The Government observes that, in considering the necessity for the initial interception (TT-1), the Court was charged with analyzing the efficacy of the investigative techniques undertaken before the request for the interception. This determination was based on both the realized and theoretical shortcomings of physical surveillance, confidential information and cooperating sources, pole cameras, undercover agents, search warrants, examination of discarded trash, grand jury or administrative subpoenas, interviews of subjects, toll records, pen records, trap and trace information, cell site and precision location information, tracking devices, and E-911 location data, and how these techniques would be insufficient, standing alone, to accomplish all of the goals of the investigation. The hours per day that the wiretap would be monitored after this necessity determination had been made does not retroactively alter the insufficiency of these investigative techniques, nor alters Judge Parker's determination that necessity existed at the time the affidavit was presented.. Defendant's motion essentially is an attempt to put the proverbial cart before the horse, since the necessity determination for the initial wiretap was determined even before the number of calls monitored would be decided.

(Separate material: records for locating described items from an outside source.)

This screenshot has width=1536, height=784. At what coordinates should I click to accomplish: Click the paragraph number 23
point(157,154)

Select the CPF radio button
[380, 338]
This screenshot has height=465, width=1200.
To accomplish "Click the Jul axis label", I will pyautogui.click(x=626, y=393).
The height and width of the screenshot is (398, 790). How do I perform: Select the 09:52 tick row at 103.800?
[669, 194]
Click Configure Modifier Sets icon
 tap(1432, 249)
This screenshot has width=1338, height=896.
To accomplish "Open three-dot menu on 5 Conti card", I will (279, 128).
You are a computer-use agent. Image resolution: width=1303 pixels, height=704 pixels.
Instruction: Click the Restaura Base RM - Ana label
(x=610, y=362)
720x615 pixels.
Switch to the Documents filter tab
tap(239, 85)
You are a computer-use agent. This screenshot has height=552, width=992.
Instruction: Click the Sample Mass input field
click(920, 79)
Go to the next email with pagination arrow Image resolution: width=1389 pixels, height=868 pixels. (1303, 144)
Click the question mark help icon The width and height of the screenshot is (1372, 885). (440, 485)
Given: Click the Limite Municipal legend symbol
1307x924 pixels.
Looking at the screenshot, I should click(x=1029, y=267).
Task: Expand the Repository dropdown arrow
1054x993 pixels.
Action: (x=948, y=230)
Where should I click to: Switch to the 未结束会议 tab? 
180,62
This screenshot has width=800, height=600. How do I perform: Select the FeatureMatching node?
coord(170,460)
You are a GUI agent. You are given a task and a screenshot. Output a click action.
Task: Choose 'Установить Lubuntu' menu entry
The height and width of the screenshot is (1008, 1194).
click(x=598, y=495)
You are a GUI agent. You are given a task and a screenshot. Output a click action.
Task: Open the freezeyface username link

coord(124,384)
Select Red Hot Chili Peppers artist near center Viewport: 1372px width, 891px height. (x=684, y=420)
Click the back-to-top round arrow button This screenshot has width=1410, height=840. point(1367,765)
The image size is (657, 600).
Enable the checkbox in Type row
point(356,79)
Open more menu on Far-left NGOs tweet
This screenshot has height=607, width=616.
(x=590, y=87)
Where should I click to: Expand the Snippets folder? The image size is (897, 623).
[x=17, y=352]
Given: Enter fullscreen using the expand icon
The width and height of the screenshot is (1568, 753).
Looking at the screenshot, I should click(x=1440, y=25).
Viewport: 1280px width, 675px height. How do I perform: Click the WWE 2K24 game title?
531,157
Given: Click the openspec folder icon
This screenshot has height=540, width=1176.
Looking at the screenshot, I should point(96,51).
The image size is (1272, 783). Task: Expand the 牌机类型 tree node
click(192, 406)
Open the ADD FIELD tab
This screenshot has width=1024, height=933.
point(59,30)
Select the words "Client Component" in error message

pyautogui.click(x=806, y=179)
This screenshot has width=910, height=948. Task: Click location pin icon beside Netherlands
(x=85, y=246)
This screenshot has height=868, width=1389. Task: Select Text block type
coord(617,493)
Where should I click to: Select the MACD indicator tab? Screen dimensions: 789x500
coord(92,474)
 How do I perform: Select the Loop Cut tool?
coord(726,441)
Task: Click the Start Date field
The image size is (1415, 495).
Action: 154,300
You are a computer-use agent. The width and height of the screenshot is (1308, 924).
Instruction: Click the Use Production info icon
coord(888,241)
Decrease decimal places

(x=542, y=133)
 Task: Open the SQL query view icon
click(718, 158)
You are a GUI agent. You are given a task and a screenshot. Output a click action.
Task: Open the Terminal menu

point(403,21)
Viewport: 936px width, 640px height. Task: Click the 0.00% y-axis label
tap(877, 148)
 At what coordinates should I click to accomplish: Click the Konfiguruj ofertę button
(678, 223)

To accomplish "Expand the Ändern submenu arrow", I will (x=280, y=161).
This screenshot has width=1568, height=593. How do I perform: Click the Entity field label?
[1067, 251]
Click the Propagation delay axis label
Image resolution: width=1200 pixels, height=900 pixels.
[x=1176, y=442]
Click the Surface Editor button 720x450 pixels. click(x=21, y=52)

Defendant requests that the Court hold a Franks hearing to determine if there is any basis for the agents' failure to monitor the identified phone calls because they were made after hours. The Court denies the request. As the Supreme Court has held, "if, when material that is the subject of the alleged falsity or reckless disregard is set to one side, there remains sufficient content in the warrant affidavit to support a finding a probable cause, no hearing is required." Franks, 438 U.S. at 171-72. There was more than sufficient content in the warrant affidavit to support the initial wiretap notwithstanding the asserted failure to state that calls would not be monitored 24 hours a day. The agents' alleged failure to monitor after-hours calls does not attenuate or disturb the Court's initial necessity findings or the Court's findings regarding the wiretap extensions. Defendant has not satisfied his burden to question these findings. Accordingly, Defendant's motion is DENIED.
As a final matter, the Court has filed this Memorandum Opinion and Order under seal because the Government filed its response under seal. However, the Court is inclined to make this Order and the Government's pleading public documents. The Government is hereby ordered to advise the Court WITHIN FIVE (5) days from the entry of this Order as to the basis for keeping these pleadings sealed. The Defendant may also state his position on keeping these pleadings sealed within the same five (5) day time period.